TASKS TO PERFORM:
1. In the hard drive lab text, copy the passage that begins with the words "IDE Description" and stops after "no standard drives).", putting "small expansion card" in place of "small circuit board" throughout.
2. Answer these questions from the hard drive lab text:
(a) What does ATA stand for?
(b) What was the maximum data transfer rate of the original IDE (ATA-1) interface?
(c) How many drives can a motherboard with two IDE host adaptors handle?

TEXT:
----

CSCI 2150 -- Laboratory Experiment
Hard Drive Installation & Configuration

Virtually every PC manufactured today uses an Integrated Drive Electronics (IDE) interface to pass information back and forth between the motherboard and the higher volume storage devices such as hard drives, CDROMs, and tape drives. The term IDE describes the standard by which these devices are designed so as to facilitate the communication between them and the motherboard. IDE describes a set of rules such as the timing, electrical interface, and commands that will be used to transmit data.

Some of you may have noticed when you purchased your hard drives for this class that the interface was described as ATA. This is the original name given to the IDE interface owing to its origin in the IBM AT computer. ATA refers to AT Attachment. IDE interfaces are rarely if ever used to connect to external devices.

Standards such as IDE are vital to the way PCs are built and upgraded today. If a component of a computer is based on a well-defined and published standard, than any manufacturer wishing to create the same component could use the standard and the new part could be seamlessly swapped for the old. This is especially important for hard drives as they are a common upgrade.

IDE Description

The IDE interface devides the responsibilities of the hardware quite clearly between the IDE interface card (which is typically incorporated into the motherboard) and the hard drive controller (which is built into the hard drive itself). Back in the ol' days, the physical hard drive contained very little electronics. There was cable that ran from the drive to a small circuit board that plugged into the motherboard. The small circuit board contained all of the electronics necessary for the processor to store or retrieve data to the hard drive. This arrangement caused a number of problems including but not limited to:

the socket that the small circuit board plugged into was not designed for high-speed data transfers thereby making storage or retrieval of data very slow and
a drive would only work with the card it was designed for (i.e., no standard drives).

By moving the responsibilities of physically accessing the platters from the motherboard to a controller card built into the hard drive, a more generic interface could be developed for data transfer. The generic interface that resulted is the IDE interface. The term Integrated Drive Electronics actually comes from the fact that the electronics for interfacing to the device are integrated into the drive itself.

Most of the motherboards you encounter will have one or two 40-pin IDE host adaptors built in. The image below shows two IDE host adaptors side-by-side on a motherboard, one labeled IDE1 and other labeled IDE2. IDE1 is the primary interface.

Image of two IDE connectors on a motherboard.

Each interface can handle up to two devices, so a motherboard with two IDE host adaptors can handle up to four drives.

As with all things computer related, advances in technology have allowed the devices we use to improve over time. The definition of IDE has expanded to allow for some of these changes. A brief description of each of these changes is presented below.

IDE (ATA-1): This is the original definition which allowed for two devices on each adapter, one assigned as a master and the other as a slave. The devices themselves had to have some mechanism, usually a jumper, to determine which was which. The interface used DMA which allowed devices to transfer data directly to memory without requiring processor intercession. The interface allowed for data transfer rates up to 4.16 Megabytes per second.
EIDE (ATA-2): EIDE increased performance over IDE by increasing the total hard drive size supported to 137.4 Gigabytes and increasing the maximum data transfer rate to 16.67 Megabytes per second. BIOS limitations, however, limited drive size to 8.4 Gigabytes.
ATA-3: ATA-3 provided for improved reliability and password protection to access drives.

----

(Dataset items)
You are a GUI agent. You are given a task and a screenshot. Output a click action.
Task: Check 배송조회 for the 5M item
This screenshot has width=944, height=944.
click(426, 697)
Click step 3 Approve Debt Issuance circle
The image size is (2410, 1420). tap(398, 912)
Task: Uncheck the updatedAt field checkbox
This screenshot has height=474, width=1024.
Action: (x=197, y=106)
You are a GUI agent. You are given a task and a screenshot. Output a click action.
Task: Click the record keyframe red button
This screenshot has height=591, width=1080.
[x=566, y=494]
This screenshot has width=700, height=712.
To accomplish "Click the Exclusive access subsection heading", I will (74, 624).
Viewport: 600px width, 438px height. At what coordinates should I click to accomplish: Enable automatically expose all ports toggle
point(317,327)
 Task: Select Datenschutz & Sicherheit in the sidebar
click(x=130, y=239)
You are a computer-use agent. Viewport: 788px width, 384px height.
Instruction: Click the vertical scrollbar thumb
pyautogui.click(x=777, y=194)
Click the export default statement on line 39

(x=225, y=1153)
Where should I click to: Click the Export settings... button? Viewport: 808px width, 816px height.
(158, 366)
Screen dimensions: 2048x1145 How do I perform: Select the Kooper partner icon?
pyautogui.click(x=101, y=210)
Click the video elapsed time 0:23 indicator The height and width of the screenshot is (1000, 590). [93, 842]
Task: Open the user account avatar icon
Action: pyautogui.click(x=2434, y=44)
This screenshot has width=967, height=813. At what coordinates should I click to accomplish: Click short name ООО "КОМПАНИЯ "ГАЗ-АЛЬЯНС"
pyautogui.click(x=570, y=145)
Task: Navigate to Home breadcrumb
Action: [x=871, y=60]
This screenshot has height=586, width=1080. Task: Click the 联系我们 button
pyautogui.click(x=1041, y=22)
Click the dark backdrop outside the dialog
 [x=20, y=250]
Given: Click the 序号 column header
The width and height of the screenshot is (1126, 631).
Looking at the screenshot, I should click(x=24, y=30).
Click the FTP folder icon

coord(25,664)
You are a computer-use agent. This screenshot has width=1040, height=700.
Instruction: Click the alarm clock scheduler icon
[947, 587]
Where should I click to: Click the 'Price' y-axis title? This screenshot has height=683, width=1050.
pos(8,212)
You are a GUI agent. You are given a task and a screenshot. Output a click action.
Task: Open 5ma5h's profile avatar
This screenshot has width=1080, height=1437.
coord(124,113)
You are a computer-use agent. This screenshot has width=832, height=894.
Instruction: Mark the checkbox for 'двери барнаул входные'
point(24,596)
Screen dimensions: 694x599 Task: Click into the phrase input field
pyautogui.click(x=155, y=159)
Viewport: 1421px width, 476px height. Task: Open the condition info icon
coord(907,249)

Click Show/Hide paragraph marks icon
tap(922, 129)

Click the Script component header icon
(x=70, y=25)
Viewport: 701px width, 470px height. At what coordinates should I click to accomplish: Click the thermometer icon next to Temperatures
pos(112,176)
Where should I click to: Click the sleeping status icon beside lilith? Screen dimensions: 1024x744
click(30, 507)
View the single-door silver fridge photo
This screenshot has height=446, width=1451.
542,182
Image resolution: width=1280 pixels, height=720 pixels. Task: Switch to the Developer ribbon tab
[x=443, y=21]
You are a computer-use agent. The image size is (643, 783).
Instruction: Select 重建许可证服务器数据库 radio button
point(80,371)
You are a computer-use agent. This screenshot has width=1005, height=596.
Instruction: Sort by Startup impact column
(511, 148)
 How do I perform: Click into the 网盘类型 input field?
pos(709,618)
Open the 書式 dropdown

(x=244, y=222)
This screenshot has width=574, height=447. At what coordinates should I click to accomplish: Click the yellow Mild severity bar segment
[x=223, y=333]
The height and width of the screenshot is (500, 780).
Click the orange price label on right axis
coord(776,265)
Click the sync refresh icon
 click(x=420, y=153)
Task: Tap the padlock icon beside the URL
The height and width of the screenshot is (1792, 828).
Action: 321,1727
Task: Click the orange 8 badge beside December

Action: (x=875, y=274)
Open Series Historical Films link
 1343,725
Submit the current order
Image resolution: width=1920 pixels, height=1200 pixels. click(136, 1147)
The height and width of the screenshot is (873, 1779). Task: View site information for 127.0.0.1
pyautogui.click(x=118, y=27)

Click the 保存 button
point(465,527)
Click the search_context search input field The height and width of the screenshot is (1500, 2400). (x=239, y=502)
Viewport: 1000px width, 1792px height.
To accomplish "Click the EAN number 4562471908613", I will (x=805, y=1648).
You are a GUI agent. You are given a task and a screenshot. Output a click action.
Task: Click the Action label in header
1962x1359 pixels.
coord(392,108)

----

EXERCISE SOLUTIONS:
1.
IDE Description

The IDE interface devides the responsibilities of the hardware quite clearly between the IDE interface card (which is typically incorporated into the motherboard) and the hard drive controller (which is built into the hard drive itself). Back in the ol' days, the physical hard drive contained very little electronics. There was cable that ran from the drive to a small expansion card that plugged into the motherboard. The small expansion card contained all of the electronics necessary for the processor to store or retrieve data to the hard drive. This arrangement caused a number of problems including but not limited to:

the socket that the small expansion card plugged into was not designed for high-speed data transfers thereby making storage or retrieval of data very slow and
a drive would only work with the card it was designed for (i.e., no standard drives).

2.
(a) AT Attachment
(b) 4.16 Megabytes per second
(c) Up to four